In 1994, my husband Vic received another rejection letter for his book Synchronicity, Science, and Soulmaking. He added the latest rebuff to a small stack of rejections sitting under the feet of a jade elephant statue on his altar. The elephant-headed and elephant-bellied Hindu God Ganesha or Ganesh is Remover of Obstacles, Lord of Beginnings, and Patron Saint of Writers.
Deeply discouraged, Vic dreamed of a cheerful and fat young male elephant. The smiling elephant sat in a director’s chair with a tree trunk arm thrown protectively over Vic’s shoulders.
“I need to remember that I’m not in charge,” Vic told me the next morning. “Ganesh is in the director’s chair, not me.”
Vic submitted his manuscript to more publishers and soon there was an acceptance.
In 2013, I write at the desk where Vic worked until his death. To my right, on a high shelf beyond my reach, Vic’s Ganesh altar watches over me. The altar is dusty and neglected. For years, I have averted my eyes.
In Hindu mythology, Ganesh is the scribe of the Mahabharata, one of two epics of ancient India that includes the Bhagavad Gita. I remember the Bhagavad Gita’s message well. Do the work assigned to you without expecting worldly reward or success. The action itself and the quiet mind that comes from serving something bigger than ourselves is the fruit of our labor. Do the work and let the Gods (and Goddesses) take care of the rest. These are challenging goals for a woman full of attachment and expectation.
I pull a chair beneath Vic’s elephant altar and climb up to inspect it closely. There are a dozen images from a ¾ inch tall 4-armed seated statue to a regal 7” standing figure. Ganesh usually has four arms. Sometimes he dances with his consorts Siddhi (success) and Riddhi (prosperity). He often sits on a throne of skulls, reminding us of time and mortality. Most of Vic’s images are stone or bronze, but a few are painted in bright primary colors. Most were gifts, given to Vic after he fell in love with the temple elephants in South India. In a favorite image, Ganesh holds a pen and sits in front of a thick book–the Mahabharata, I presume.

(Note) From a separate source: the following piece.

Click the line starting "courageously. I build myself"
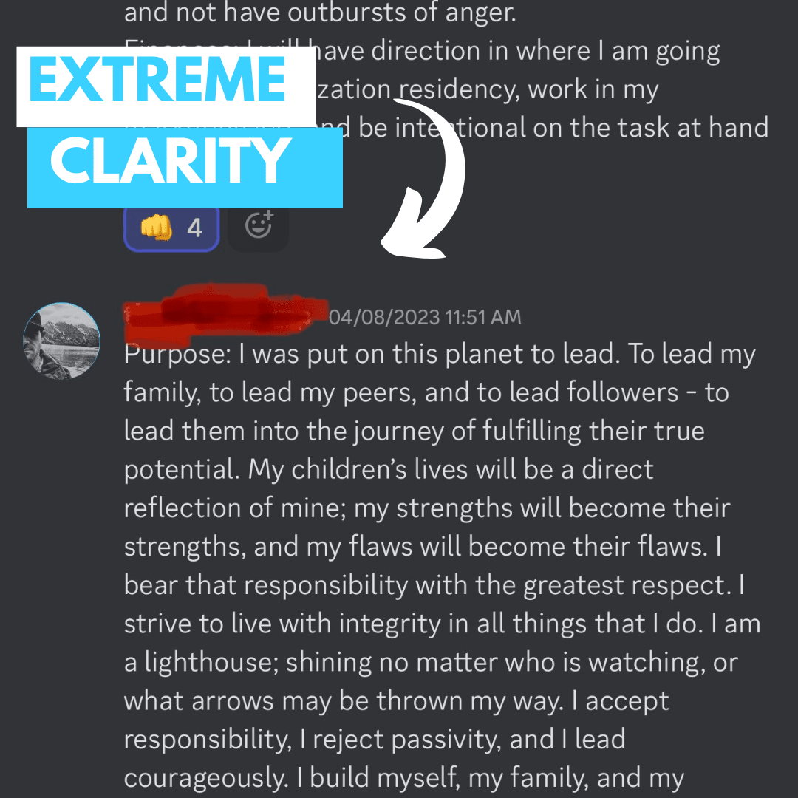The image size is (798, 798). [x=404, y=778]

Ganesh was Vic’s favorite, but now I need help finishing my book and preparing it for submission. Try this, try that. The solutions must be within me somewhere. It’s time to borrow Vic’s benefactor and sit at the feet of the Patron Saint of Writers.

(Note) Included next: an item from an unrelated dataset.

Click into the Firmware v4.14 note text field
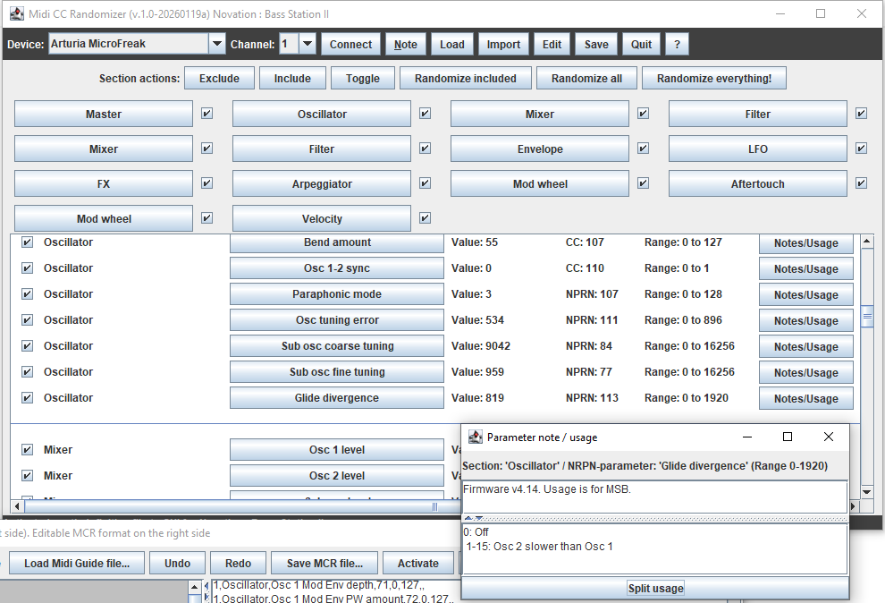885x603 pixels. [654, 497]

I carefully remove the elephant statues and images and wipe down the shelf with a damp cloth. I inspect each image, dusting and blowing away the dirt that has accumulated in the crevasses and rearrange the images with a handwritten prayer.
Thank you for watching over me even when I ignored Your Presence. Allow me to write with a joyful heart and positive purpose. Let me remember that it is my job to do the work and leave the outcome to You.